[Stored data entries]
# # # # #

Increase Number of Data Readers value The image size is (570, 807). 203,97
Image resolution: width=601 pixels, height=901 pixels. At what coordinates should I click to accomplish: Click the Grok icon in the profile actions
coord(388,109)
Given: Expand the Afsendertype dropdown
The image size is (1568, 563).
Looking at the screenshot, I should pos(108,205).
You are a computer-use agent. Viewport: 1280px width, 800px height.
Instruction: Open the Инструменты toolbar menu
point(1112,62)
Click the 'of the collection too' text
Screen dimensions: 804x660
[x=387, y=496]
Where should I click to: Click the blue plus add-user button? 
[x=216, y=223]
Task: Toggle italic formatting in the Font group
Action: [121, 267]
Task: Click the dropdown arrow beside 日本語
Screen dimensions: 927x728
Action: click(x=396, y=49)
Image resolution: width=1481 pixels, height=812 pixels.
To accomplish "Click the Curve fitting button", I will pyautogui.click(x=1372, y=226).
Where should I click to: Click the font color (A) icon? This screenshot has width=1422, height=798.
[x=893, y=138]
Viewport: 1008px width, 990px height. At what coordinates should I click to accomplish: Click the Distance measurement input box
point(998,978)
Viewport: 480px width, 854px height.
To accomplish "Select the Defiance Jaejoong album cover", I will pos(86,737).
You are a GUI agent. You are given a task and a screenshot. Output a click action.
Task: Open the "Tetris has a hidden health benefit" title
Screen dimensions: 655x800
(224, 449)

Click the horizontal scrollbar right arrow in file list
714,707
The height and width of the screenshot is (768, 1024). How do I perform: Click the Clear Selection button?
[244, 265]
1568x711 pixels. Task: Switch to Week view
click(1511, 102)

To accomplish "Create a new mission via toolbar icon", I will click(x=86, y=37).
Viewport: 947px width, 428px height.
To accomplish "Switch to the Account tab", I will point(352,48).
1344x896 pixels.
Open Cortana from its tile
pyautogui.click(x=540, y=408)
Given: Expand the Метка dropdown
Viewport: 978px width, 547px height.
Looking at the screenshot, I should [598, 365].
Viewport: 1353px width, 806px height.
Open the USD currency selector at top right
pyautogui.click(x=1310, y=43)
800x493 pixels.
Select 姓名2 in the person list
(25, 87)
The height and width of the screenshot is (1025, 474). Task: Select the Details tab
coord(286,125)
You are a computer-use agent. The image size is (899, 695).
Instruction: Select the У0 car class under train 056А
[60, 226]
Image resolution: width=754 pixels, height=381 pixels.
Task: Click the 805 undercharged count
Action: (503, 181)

# # # # #

What to produce: For each line above that includes "agent", copy the line.

Response for this exercise:
You are a computer-use agent. Viewport: 1280px width, 800px height.
You are a GUI agent. You are given a task and a screenshot. Output a click action.
You are a computer-use agent. The image size is (899, 695).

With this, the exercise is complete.